Musically, the name suggests they push the limits, but of genres. Individually, their tastes sound more normal. Lozano loves German electronica. Guitarist Carlos Chairez, also 30, is more of a rocker. Percussionist Omar Gongora, 26, is an avid fan of Brazilian and Afro-Cuban jazz, while bassist Cesar Pliego, 23, likes traditional cumbias.

Somehow, it all fits together in a vibrant, natural amalgam. It’s like Monterrey itself, a city bristling with bands of all styles but free of the judgmental barriers that keep genres and artists apart, says the band.

Singer and guitarist Gilberto Cerezo, 23, deceptively quiet off stage, helped charge the crowd Thursday. He hopped around gleefully and almost collided with his band mates, all bouncing about like superheated molecules.

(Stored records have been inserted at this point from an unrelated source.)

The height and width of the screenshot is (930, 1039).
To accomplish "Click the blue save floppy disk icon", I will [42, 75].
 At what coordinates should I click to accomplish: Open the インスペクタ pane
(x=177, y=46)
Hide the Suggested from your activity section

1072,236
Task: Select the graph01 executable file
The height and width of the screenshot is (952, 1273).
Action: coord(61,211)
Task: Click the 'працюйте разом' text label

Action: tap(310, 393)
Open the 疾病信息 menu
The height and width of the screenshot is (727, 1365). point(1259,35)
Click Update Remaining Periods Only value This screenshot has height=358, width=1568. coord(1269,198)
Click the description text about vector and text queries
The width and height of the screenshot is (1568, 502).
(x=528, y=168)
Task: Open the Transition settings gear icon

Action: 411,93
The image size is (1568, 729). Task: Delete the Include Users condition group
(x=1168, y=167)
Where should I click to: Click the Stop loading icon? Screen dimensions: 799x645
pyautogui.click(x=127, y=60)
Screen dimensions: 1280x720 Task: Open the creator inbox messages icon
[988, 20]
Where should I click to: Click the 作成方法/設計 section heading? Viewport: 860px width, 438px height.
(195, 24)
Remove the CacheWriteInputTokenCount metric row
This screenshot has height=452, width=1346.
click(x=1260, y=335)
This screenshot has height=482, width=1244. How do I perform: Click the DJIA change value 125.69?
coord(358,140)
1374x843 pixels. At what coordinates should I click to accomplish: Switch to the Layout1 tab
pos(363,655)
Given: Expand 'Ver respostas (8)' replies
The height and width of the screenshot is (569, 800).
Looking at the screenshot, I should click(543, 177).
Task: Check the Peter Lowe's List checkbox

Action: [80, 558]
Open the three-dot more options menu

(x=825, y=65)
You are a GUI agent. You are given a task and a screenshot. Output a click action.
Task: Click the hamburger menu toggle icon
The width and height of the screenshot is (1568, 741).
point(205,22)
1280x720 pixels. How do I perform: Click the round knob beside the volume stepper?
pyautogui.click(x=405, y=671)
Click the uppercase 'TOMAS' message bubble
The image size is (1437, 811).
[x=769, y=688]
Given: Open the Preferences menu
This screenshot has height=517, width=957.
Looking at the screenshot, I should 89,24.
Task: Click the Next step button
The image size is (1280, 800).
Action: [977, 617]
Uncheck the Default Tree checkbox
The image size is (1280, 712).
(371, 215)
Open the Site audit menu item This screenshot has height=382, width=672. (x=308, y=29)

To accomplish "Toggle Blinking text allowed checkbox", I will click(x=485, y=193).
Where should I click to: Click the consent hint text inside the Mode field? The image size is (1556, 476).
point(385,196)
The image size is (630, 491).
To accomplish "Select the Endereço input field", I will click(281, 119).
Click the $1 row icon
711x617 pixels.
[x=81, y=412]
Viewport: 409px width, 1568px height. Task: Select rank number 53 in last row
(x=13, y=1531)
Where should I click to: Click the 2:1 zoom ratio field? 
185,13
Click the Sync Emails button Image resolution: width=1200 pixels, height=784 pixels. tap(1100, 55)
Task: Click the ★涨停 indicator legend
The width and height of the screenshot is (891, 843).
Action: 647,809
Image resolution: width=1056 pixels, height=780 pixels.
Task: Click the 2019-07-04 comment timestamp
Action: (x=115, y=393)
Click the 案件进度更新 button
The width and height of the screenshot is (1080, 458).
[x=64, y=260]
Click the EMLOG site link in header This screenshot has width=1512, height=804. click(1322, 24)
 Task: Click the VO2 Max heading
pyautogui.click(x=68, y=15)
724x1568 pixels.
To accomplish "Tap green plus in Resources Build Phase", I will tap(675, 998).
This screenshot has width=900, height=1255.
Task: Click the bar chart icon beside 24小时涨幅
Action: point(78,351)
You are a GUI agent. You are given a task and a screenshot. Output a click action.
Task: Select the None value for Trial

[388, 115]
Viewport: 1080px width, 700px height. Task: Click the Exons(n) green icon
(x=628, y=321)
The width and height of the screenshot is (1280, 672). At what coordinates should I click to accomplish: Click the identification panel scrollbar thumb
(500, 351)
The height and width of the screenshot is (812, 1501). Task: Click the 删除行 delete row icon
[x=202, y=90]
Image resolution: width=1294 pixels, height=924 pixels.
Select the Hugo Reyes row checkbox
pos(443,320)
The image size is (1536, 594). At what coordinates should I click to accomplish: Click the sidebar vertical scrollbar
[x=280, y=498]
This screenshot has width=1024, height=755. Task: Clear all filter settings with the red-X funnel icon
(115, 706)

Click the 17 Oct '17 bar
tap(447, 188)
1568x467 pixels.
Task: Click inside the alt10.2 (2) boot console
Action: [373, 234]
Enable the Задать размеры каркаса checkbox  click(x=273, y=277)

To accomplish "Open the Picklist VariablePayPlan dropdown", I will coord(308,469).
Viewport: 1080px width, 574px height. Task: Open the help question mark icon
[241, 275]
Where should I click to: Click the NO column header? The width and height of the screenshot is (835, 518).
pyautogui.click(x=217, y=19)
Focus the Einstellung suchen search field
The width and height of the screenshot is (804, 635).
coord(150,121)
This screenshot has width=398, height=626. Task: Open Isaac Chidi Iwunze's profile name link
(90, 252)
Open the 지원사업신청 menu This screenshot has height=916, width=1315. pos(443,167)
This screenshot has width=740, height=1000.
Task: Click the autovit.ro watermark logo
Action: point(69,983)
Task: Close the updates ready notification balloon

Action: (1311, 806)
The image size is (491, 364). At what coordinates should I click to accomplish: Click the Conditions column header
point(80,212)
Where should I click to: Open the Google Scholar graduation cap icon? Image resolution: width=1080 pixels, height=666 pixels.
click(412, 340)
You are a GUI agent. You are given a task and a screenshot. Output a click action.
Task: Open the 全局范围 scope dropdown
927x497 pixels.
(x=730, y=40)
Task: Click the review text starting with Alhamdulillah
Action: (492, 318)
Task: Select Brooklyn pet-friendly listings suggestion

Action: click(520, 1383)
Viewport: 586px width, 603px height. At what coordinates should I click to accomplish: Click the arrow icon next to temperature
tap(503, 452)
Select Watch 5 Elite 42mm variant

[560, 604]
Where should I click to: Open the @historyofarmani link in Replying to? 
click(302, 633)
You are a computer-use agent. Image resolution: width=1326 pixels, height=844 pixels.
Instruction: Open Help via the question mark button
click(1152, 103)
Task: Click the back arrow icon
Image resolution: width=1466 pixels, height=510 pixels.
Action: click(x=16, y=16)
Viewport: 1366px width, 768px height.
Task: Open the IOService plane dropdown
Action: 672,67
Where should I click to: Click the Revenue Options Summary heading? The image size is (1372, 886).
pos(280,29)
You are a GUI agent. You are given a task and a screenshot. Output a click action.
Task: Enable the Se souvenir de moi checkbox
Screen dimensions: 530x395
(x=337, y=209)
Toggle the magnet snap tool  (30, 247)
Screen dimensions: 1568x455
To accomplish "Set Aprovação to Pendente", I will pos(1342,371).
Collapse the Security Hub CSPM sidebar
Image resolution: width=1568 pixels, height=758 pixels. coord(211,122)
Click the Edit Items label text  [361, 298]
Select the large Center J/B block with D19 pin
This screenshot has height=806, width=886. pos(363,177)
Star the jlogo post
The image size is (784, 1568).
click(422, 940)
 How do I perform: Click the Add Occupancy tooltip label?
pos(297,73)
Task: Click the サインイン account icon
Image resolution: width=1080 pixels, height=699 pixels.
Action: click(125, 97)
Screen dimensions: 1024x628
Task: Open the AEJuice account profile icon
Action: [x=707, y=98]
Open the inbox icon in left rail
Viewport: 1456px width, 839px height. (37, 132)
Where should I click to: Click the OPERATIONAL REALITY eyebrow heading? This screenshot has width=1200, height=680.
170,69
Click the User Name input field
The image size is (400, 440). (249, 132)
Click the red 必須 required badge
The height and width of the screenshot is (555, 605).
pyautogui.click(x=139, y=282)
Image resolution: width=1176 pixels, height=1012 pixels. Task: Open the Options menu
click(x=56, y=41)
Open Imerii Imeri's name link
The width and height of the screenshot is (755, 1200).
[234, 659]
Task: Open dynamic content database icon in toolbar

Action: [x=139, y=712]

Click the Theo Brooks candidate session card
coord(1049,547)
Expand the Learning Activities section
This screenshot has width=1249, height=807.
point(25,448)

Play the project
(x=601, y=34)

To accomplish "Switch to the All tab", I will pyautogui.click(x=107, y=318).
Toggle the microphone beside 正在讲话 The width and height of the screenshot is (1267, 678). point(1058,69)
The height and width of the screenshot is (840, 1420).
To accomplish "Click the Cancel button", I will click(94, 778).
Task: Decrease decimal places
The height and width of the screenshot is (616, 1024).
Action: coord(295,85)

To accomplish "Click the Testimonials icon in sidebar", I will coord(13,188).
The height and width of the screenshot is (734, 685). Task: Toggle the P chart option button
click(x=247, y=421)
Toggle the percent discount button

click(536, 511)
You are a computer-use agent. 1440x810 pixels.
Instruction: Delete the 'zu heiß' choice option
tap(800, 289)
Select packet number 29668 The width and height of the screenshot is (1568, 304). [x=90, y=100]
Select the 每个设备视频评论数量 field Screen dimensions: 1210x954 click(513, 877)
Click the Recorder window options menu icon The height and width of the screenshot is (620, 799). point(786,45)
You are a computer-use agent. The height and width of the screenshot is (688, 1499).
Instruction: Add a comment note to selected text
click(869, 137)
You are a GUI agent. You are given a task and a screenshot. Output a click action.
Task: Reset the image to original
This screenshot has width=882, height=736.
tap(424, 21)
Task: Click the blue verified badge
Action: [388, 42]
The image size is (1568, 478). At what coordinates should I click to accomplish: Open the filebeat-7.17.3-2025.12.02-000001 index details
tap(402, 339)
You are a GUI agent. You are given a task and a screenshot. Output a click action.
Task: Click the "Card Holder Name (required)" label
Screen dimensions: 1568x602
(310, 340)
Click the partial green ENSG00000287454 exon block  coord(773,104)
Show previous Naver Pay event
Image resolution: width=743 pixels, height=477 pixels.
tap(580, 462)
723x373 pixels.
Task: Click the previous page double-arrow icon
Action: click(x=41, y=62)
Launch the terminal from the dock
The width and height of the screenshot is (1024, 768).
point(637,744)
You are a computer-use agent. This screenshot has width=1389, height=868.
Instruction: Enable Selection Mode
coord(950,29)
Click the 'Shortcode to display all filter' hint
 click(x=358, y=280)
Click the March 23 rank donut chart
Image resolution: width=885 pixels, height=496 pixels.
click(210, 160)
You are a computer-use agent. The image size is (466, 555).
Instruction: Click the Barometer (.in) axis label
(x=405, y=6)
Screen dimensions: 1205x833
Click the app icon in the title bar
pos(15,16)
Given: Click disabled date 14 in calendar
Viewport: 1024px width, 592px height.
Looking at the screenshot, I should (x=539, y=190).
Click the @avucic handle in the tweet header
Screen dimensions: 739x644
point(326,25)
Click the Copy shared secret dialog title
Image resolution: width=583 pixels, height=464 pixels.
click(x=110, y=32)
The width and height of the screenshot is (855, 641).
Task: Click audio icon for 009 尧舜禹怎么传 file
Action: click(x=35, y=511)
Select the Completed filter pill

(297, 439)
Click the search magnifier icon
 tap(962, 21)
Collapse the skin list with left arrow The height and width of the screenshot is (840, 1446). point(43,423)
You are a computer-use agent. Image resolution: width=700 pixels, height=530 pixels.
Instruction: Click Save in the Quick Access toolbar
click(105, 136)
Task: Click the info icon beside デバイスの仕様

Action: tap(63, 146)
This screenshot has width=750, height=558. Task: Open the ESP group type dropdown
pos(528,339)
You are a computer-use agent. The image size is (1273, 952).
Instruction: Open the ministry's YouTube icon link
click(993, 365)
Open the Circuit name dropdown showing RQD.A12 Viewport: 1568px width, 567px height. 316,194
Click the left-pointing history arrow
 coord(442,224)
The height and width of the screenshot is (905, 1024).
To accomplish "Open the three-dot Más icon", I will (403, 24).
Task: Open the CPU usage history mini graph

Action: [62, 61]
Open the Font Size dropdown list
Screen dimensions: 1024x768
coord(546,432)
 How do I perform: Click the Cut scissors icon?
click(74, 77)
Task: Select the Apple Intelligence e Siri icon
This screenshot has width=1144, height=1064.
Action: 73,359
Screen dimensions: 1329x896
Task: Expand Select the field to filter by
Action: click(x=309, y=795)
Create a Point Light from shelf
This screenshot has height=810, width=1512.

Though his lyrics get lost in the excitement, Cerezo’s love of Latin American literature injects a dose of magic realism to the group’s songs, along with a cool sense of irony. The video of “Soun Tha Mi Primer Amor” shows a hapless Cerezo riding a laconic horse through a humble village, offering flowers from a rustic sack to ungrateful or indifferent townsfolk. They scowl, slap him and throw water in his face. The singer remains stoic, reciting his words of passion passively. Finally, when a beautiful woman seems ready to receive his offering, he discovers he has run out of flowers.

“It’s a happy theme, but it doesn’t have a happy ending,” says Lozano of the video. “It contains something of that rural life, which can be half cruel.”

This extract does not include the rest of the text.